“Behold, I come quickly…” Revelation 22:7
The soon coming of the Lord Jesus Christ for His bride, the church, occupies a large and important position in the word of God. The Old and New Testaments in type and teaching fully expound this doctrine of the imminent return of Christ. In the writings of the Gospels, the Epistles, and Revelation the Lord Himself and the Apostles affirm, exhort and instruct concerning it in exact detail. This doctrine has long stirred the church to separation from the world and holy living, and has been used to thrust out missionaries into the far corners of the globe. Yet the scope of this doctrine extends further than a powerful challenge to holy living and service; it is also a tender comfort to the soul amid the sorrows and anguish of life. Christ’s words to His disciples have long been a balm for many in sorrow. “Let not your hearts be troubled; ye believe in God, believe also in Me. In My Father’s house are many mansions: if it were not so, I would have told you. I go to prepare a place for you. And if I go and prepare a place for you, I will come again, and receive you unto Myself; so that where I am you may be also” (John 14:1-2). Seasoned saints in the twilight of life have often testified to the transforming power of the “Blessed Hope” and “Trump of God”. In emphasizing the practical effect of this doctrine in the life of a believer, theologian Dr. Alva McClain writes,
“To the churches on earth Christ gives a thrice-repeated reminder of something which must never be forgotten; for it will give courage in the hour of battle, strength in our weakness, and hope in the hour of despair. Let us hear Him as He speaks: ‘Behold I come quickly’(Rev. 22:7); ‘Behold, I come quickly’ (Rev. 22:12); ‘Surely, I come quickly’ (Rev. 22:21).” (1)
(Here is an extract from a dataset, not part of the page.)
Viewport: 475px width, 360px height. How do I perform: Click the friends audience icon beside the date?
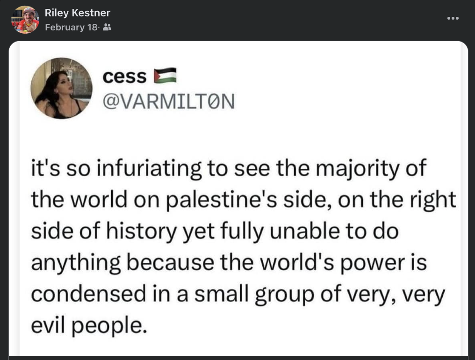(107, 28)
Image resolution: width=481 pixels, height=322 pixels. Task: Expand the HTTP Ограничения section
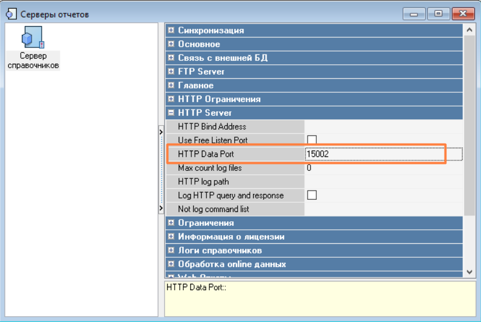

However, the doctrine of imminency is not merely a great comfort and motivation to the Christian, but it is essential in the interpretation of Holy Scripture. A true understanding of the offices of Christ, the nature of the Church, the divine purposes of the Great Tribulation, the Millennium and the eternal state hinge upon the careful interpretation of biblical prophecy. It is the very key which unlocks portions of the Bible that have long remained hidden by medieval theology. A one-time professor of Systematic Theology at Wheaton College, Dr. Henry Thiessen, writes passionately about the doctrines crucial importance to Bible interpretation,
“The recognition of the fundamental character of the doctrine of the Lord’s return is the key to the Scriptures. Many Bible doctrines, ordinances, promises, and types cannot be fully understood except in the light of the doctrine of the Lord’s return.” (2)
Unfortunately, down through the centuries the importance of the imminent return of Christ for the church has eluded many Christians. Frequently, in theological works on the study of “Last Things”, especially during the Middle Ages and Reformation period, the subject of the personal return of Christ for the church was completely omitted. It is only within the last 170 years that this truth has been clearly expounded. Bible teachers from among the so-called Plymouth Brethren have been recognized as leaders in recovering this important truth. Referring to this recovery of the truths of the Lord’s return, respected Bible teacher Dr. Renald Showers writes,
“During the 19th century the Plymouth Brethren including one of their key leaders, John Nelson Darby, played a very significant role in developing, systematizing and spreading Dispensational Theology.” (3)
However, respected teachers and preachers from Reformed and Baptist denominations have developed untenable teachings through a misinterpretation of the words of Christ. These interpretations have produced more heat than light, and thereby many sincere believers have been robbed of their joy and motivation for Christian service. Although the number of these prophetic interpretations has been many, some have been more widespread than others.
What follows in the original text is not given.